Business schools have been investing heavily in digital learning environments, as the full-time MBA loses some of its lustre to shorter, online courses.
USC Marshall’s online coursework will be conducted primarily in an asynchronous – flexible – format, with weekly, scheduled seminars conducted by faculty via webcam, and a one-week event on campus.
The school has invested in considerable infrastructure to develop online learning programs, providing training for faculty and developing a dedicated instructional team and studio.
The new program will incorporate live action cases, interactive exercises and virtual teamwork.
John Matsusaka, USC Marshall online MBA academic director, said: “Online technologies continue to rapidly reshape our world.”
Students are attracted to distance learning because it often allows them to maintain careers, cutting out the lost earnings needed to obtain a traditional degree.
James G Ellis, dean of USC Marshall, said: “The new online MBA will allow students from around the world, regardless of time zone and location, the opportunity to join the Marshall Trojan Family.”
A number of schools are moving in a similar direction and are launching specialist online degrees. This ranges from US institutions like Stanford and Wharton to IE Business School and Durham University Business School in Europe.
The number of business schools offering online MBA programs has ballooned by around 25% over five years, according to AACBS International, the accrediting body.
Since January this year, a large number of traditional US MBA programs have been “flipped” online.
Indiana University Northwest recently launched a Weeknight Hybrid MBA to allow students to work full-time. It combines online and face-to-face learning – known as a “blended” format – with students required to attend weeknight classes every other week.
John Gibson, director of graduate programs at IU Northwest’s School of Business and Economics, said some students have too many time constraints to participate in a “traditional” MBA program.
He added: “The hybrid component of this new program gives working students more flexibility to balance their time between professional, educational and personal commitments.”
The University of Nebraska at Kearney recently made a similar move and restructured its MBA program, blending online and face-to-face learning. About 85% of the classes will now be delivered through digital channels.
Indiana’s Judd Leighton School of Business and Economics last month also revamped its MBA to be delivered in a hybrid format – 50% in-class and 50% online.
Designed for busy working professionals, it can also be completed more quickly. “The new MBA program is flexible, active and relevant,” said PN Saksena, associate dean of graduate programs.

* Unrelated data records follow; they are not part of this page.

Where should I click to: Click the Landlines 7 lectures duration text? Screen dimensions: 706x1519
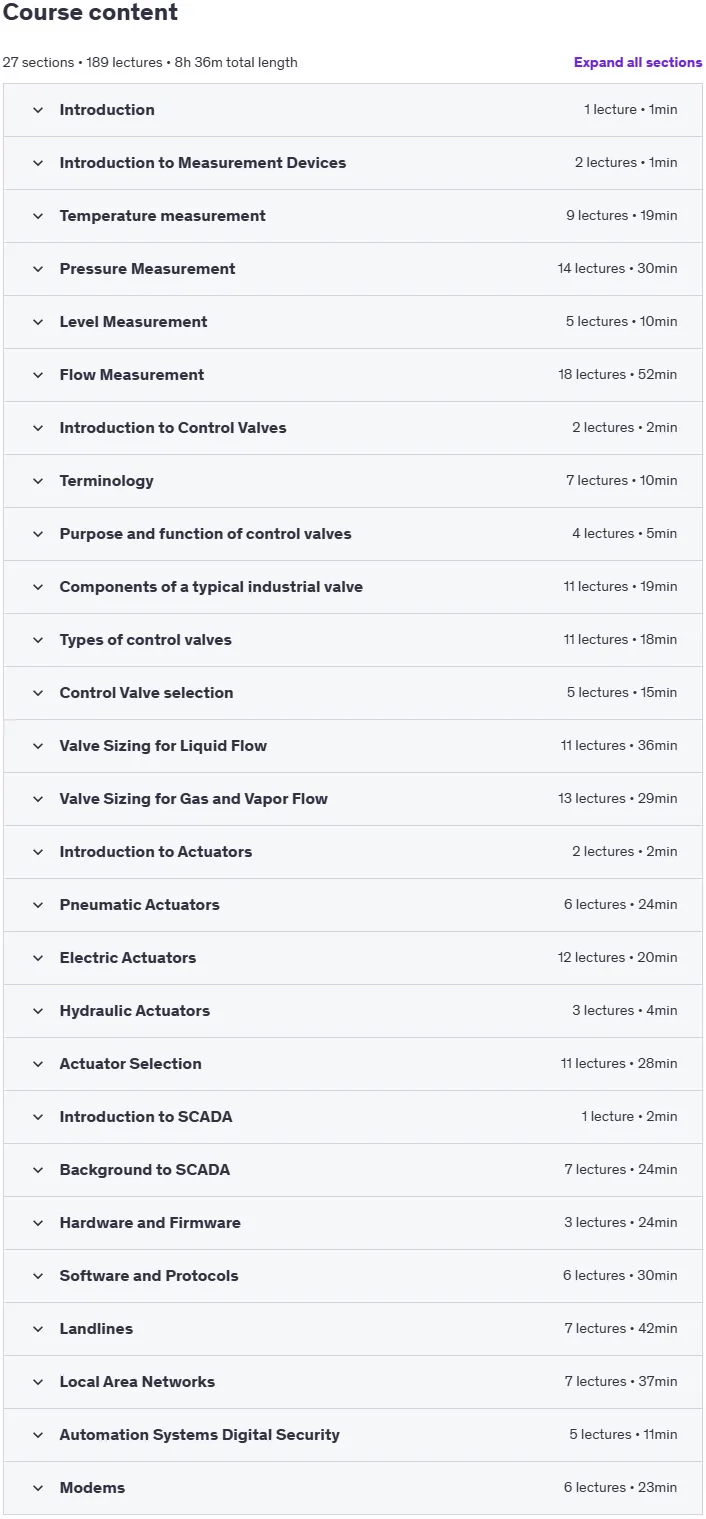coord(621,1329)
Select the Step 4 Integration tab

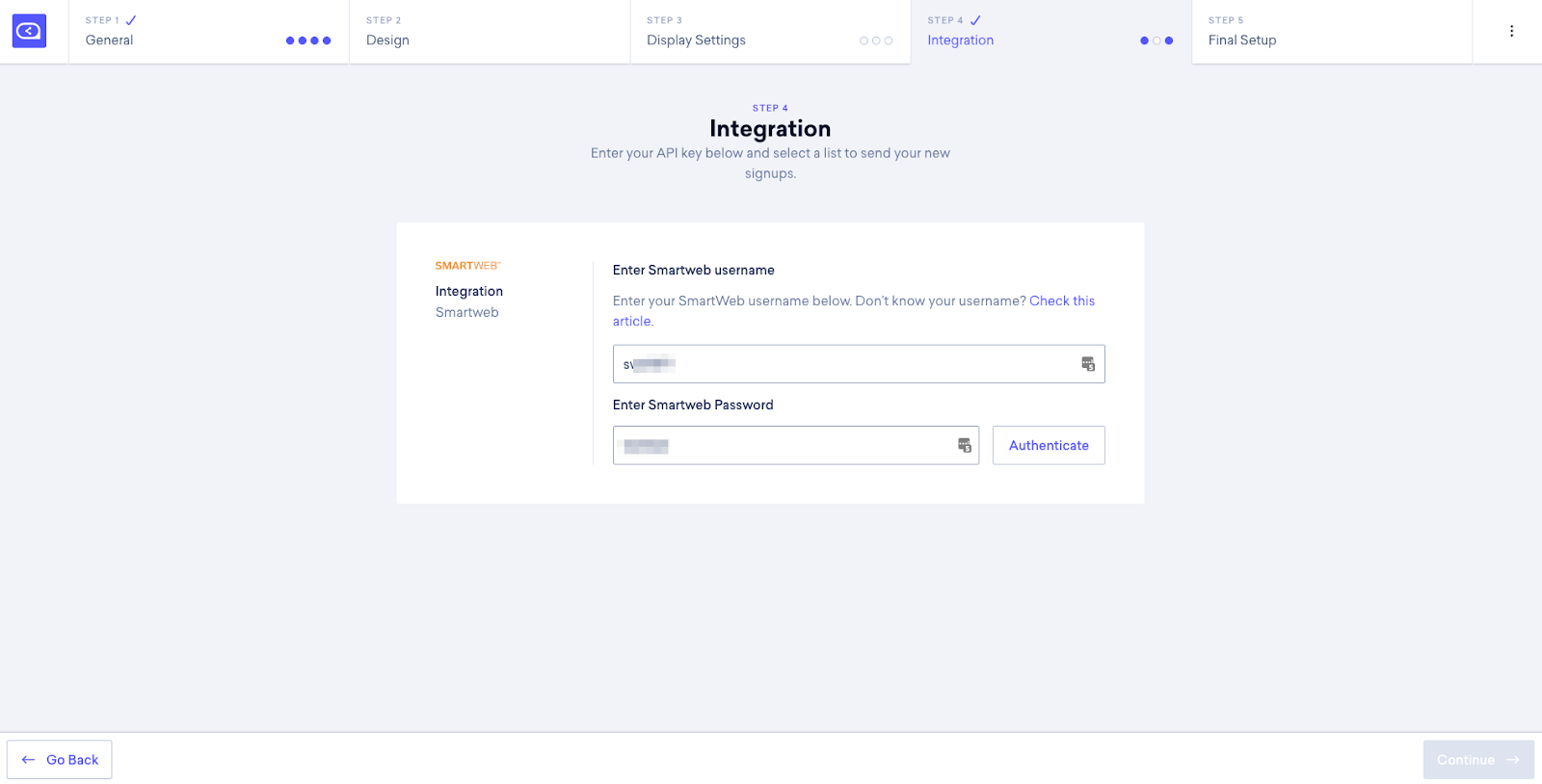(1051, 32)
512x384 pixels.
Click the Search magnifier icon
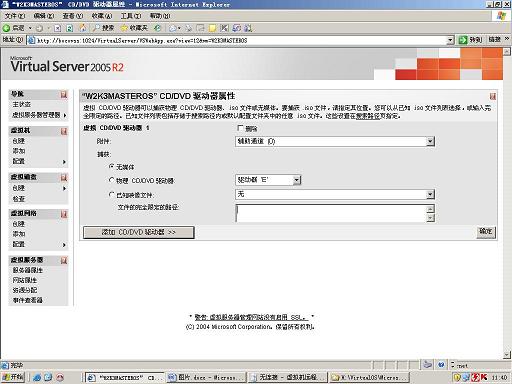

Meanwhile, the MBA at UNC Pembroke School of Business will be taught 100% online this year, which the school said will be more affordable.
There have been concerns that online programs will “cannibalize” traditional degrees, with business faculty loathe to adopt new teaching methods. But Dr John Parnell, interim dean of Pembroke’s business school, played down fears. He said: “We’ve done the work, and we are well prepared in terms of technology and training.”
Other business schools have rolled out online programs focused on specific industries this year.
Florida State University’s College of Business, for example, announced that it is offering an online MBA program with a focus on hospitality and tourism management. North Carolina’s Kenan-Flagler Business School launched a new online certificate program focused on capital markets.
Business schools often rely on outside technology developed by educational technology companies such as Blackboard, Coursera and Knewton.
This is a profitable market. 2U, the Nasdaq-listed tech group, powers MBA and other courses for the likes of Kogod School of Business and Whitman School.
James Kenigsberg, 2U chief technology officer, said in March that 2U’s cloud-based software-as-a-service platform has helped its partners attract, enrol and teach more than 10,000 students representing more than 60 countries.
USC Marshall’s program was developed with All Campus – a company that provides recruitment, design and enrolment services to aid online learning.
Joe Diamond, chief executive officer of All Campus, said that the USC Marshall program will “change the way we all think about the online MBA”.
A curriculum has been created specifically for the digital course. Students can take classes in online programs at other USC schools, and enrol in additional online courses from Marshall MS programs in entrepreneurship, marketing and supply chain management.